Sector Rotation
Unsurprisingly, the business cycle influences the rotation of stock market sectors and industry groups. Certain sectors perform better than others during specific phases of the business cycle. Knowing the stage of the business cycle can help investors position themselves in the right sectors and avoid the wrong sectors.
The graph above shows the economic cycle in green, the stock market cycle in red and the best performing sectors at the top. The green economic cycle corresponds to the business cycle shown above. The centerline marks the contraction/expansion threshold for the economy. Notice how the red market cycle leads the business cycle. The market turns up and crosses the centerline before the economic cycle turns. Similarly, the market turns down and crosses below the centerline ahead of the economic cycle.
Cyclicals, which is the same as the consumer discretionary sector, are the first to turn up in anticipation of a bottom in the economy. Technology stocks are not far behind. These two groups are the big leaders at the beginning of a bull run in the stock market.

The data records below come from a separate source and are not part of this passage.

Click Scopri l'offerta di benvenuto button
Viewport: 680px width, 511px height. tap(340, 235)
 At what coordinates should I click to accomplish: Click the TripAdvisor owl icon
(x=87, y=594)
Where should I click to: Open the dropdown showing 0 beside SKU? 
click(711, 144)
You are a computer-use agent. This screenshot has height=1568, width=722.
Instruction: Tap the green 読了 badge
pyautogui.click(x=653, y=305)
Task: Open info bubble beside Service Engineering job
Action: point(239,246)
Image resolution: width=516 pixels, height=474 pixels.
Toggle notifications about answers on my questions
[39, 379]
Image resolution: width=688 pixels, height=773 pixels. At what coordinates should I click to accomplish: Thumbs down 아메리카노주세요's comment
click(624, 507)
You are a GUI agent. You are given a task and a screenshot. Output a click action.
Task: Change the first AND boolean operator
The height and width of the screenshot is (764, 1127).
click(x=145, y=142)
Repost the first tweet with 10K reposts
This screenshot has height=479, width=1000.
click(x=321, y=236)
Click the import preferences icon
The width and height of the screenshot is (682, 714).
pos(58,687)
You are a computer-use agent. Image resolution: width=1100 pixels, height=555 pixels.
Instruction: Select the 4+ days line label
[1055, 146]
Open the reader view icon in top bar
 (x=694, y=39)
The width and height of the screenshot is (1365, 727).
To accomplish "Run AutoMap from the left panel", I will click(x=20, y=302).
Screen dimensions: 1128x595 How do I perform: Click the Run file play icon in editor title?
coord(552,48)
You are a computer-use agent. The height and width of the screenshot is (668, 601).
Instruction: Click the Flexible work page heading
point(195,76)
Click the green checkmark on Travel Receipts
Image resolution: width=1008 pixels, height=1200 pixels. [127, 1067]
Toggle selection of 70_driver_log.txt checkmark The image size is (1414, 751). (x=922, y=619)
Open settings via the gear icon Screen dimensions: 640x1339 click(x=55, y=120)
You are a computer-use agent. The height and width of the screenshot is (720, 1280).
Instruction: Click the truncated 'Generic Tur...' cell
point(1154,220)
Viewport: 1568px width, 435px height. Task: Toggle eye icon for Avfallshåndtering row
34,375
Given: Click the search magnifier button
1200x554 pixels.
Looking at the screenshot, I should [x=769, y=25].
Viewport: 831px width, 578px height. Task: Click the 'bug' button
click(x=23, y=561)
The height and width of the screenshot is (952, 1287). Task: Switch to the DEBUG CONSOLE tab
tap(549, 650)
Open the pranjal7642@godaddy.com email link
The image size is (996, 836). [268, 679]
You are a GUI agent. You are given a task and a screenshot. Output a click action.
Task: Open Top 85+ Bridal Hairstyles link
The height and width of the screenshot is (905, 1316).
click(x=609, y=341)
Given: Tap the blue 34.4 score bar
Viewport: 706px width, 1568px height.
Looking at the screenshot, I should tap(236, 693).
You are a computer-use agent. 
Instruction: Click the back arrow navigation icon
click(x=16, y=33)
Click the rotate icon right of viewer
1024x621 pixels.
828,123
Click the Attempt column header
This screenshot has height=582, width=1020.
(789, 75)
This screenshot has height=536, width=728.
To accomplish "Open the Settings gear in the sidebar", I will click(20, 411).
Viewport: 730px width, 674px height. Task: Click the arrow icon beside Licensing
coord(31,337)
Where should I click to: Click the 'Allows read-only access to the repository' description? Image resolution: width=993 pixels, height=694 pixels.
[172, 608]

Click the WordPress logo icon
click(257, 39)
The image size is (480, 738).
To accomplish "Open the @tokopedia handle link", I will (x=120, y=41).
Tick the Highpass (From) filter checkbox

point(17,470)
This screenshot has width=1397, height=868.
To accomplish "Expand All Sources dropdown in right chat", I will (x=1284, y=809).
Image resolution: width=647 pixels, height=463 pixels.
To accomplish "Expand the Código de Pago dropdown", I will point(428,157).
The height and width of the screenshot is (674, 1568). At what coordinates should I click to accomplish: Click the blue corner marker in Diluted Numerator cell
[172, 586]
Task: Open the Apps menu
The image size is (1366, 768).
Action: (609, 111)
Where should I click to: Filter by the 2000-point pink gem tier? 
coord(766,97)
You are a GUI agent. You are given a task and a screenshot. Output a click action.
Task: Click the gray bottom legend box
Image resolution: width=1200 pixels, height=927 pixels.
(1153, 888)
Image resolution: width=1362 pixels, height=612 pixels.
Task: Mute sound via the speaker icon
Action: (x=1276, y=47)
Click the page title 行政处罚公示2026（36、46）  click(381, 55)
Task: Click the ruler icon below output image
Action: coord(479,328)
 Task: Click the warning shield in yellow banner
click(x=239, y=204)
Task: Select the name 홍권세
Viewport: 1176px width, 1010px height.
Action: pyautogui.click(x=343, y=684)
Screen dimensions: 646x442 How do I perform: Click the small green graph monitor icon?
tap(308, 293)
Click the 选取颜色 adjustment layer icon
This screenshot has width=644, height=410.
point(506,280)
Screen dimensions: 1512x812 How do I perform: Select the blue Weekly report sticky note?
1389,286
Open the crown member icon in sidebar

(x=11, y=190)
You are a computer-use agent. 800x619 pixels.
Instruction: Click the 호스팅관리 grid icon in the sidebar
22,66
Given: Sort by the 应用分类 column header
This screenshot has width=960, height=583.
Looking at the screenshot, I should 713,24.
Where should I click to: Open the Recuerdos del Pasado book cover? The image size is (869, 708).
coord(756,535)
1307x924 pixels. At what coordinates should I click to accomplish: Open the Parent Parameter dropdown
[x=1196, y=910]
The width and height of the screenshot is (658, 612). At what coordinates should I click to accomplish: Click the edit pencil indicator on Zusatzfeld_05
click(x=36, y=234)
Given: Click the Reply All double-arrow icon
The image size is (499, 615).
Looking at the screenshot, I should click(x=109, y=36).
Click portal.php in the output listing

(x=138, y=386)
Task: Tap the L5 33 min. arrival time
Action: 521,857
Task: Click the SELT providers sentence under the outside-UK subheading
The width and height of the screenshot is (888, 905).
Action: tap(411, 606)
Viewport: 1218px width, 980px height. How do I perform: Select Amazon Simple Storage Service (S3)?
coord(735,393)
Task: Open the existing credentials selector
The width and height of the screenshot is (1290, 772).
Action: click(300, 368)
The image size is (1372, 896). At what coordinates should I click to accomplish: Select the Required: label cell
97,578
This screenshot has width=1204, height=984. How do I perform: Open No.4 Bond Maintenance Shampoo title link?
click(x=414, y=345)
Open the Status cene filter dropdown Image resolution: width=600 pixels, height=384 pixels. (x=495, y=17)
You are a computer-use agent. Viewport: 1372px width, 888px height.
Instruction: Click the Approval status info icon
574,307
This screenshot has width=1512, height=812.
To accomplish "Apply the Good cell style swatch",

The top of the market cycle is marked by relative strength in materials and energy. These sectors benefit from a rise in commodity prices and a rise in demand from an expanding economy. The tipping point for the market comes when leadership shifts from energy to consumer staples. This is a sign that commodity prices are starting to hurt the economy.
The market peak and downturn are followed by a contraction in the economy. At this stage, the Fed starts to lower interest rates and the yield curve steepens. Falling interest rates benefit debt-laden utilities and business at banks. The steepening yield curve also improves profitability at banks and encourages lending. Low interest rates and easy money eventually lead to a market bottom and the cycle repeats itself.
The two sector PerfCharts below show relative performance for the nine sector SPDRs near the 2007 peak and after the 2003 bottom. The S&P 500 peaked from July to October 2007 and broke down in the fourth quarter of that year. In the summer of 2007, the energy and materials sectors were leading the market and showing relative strength. Also notice at the consumer discretionary was lagging the S&P 500. This section action matches what is expected at a market top.
The S&P 500 bottomed in March 2003 and began a powerful bull run that lasted until the peak in the summer of 2007. The consumer discretionary and technology sectors led the first move off the March 2003 low. These two showed relative strength that affirmed the importance of the 2003 bottom.
Conclusion
Intermarket Analysis is a valuable tool for long-term or medium-term analysis. While these intermarket relationships generally work over longer periods of time, they are subject to draw-downs or periods when the relationships do not work. Big events such as the Euro crisis or the US Financial crisis can throw certain relationships out of whack for a few months. Furthermore, the tools shown in this article should be used in conjunction with other technical analysis techniques. The XLY/XLP ratio chart and the Industrial Metals/Bond Ratio chart could be part of a basket of broad market indicators designed to assess the overall strength or weakness of the stock market. One indicator or one relationship should not be used on its own to make a sweeping assessment of market conditions.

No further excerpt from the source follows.